What Is Young’s Modulus In Simple Terms?

What Is Young’s Modulus In Simple Terms?

What Is Young’s Modulus In Simple Terms?

Young’s Modulus, also known as Elastic Modulus or Tensile Modulus, is a metric used to determine the linear elasticity of solids like rods and wires.

It measures the relationship between stress (force per unit area) and strain (proportional deformation) and is commonly used among other elasticity measurements such as Bulk modulus and shear modulus.

It is named after British scientist Thomas Young and is only applicable to linear elastic materials which regain their original shape when the applied pressure is removed.

What Is Young’s Modulus SI Unit?

The Young’s modulus, named after Thomas Young but developed by Leonhard Euler and first experimentally measured by Giordano Riccati, is a measure of the stiffness of a material when under lengthwise stress.

It is commonly expressed in gigapascals (GPa) due to its large values. Materials with a high Young’s modulus, such as aluminum, are less elastic and increase in length more slowly under pressure, while materials with a low Young’s modulus, such as Silly Putty, are more elastic and increase in length quickly under pressure.

What Is Hooke’s Law And Young’s Modulus?

Hooke’s law states that the force applied to an object is directly proportional to the induced strain, and is commonly applied to skin.

Young’s Modulus, a coefficient that measures the stiffness of skin and its ability to deform, can be determined by measuring the stress and strain on the skin during compression.

What Is Young’s Modulus And Poisson’s Ratio?

Young’s modulus is a measure of the stiffness of a material, which means how much elastic force it takes to stretch or compress a given object.

Poisson’s ratio refers to the ratio of transverse (lateral) strain to axial (longitudinal) strain in an object.
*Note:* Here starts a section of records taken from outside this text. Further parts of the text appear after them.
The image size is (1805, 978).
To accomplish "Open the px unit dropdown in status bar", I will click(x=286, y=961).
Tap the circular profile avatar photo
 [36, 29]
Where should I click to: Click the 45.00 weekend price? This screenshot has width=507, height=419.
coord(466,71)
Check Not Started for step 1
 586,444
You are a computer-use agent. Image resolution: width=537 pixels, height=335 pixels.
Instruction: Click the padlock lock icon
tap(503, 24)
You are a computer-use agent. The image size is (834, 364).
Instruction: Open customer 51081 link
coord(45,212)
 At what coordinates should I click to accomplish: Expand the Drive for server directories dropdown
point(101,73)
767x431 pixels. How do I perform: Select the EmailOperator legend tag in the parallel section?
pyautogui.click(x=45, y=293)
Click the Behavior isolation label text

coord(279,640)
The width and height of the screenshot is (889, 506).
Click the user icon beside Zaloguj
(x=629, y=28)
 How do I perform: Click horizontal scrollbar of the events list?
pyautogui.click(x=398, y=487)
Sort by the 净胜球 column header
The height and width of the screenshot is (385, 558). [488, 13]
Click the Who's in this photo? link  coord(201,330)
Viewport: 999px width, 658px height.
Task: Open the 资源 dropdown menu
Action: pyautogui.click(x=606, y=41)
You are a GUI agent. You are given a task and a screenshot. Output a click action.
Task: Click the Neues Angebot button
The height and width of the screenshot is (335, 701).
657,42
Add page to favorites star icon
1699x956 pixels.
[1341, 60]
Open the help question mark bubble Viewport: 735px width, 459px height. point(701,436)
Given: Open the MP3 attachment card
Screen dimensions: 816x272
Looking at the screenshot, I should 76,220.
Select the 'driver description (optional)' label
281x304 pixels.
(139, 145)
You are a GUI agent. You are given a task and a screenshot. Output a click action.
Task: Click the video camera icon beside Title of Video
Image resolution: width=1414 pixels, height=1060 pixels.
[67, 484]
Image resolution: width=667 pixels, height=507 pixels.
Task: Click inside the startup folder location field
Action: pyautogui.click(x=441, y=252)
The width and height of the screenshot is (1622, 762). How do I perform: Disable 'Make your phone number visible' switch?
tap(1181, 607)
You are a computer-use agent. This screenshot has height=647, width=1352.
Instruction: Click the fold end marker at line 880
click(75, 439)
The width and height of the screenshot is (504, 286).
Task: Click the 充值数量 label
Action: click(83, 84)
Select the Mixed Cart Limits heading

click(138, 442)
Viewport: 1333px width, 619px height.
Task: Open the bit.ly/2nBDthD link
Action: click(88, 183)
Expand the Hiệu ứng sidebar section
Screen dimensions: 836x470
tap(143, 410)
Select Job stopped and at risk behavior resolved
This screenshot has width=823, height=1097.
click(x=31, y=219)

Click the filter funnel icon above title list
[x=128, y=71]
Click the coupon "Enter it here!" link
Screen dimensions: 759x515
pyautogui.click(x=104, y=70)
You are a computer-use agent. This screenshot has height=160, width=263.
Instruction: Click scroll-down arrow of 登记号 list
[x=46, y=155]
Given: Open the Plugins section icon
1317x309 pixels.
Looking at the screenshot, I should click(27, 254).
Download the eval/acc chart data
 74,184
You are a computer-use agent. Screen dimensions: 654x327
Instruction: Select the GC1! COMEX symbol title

Young’s modulus describes the relationship between stress and strain when an object is pulled or compressed along its length, whereas Poisson’s ratio describes how much it shrinks when it is stretched or squeezed from its sides.

Essentially, Young’s modulus defines how stiff an object is in response to stretching forces, while Poisson’s ratio defines how elastic the material responds to lateral pressure.

How Do You Calculate Young’s Modulus?

Young’s modulus is a measure of the elasticity or stiffness of a material and can be calculated by dividing the stress applied to a material by the strain that is produced.

To calculate Young’s Modulus, start by gathering information on the original length of the material under test (Lo) and its width or cross-sectional area (A). Next, find out the stress value in units such as Newtons per square meter (N/m2).


Lastly, divide this Stress value by the Strain value. The result will be Young’s Modulus in units such as Pascal (Pa).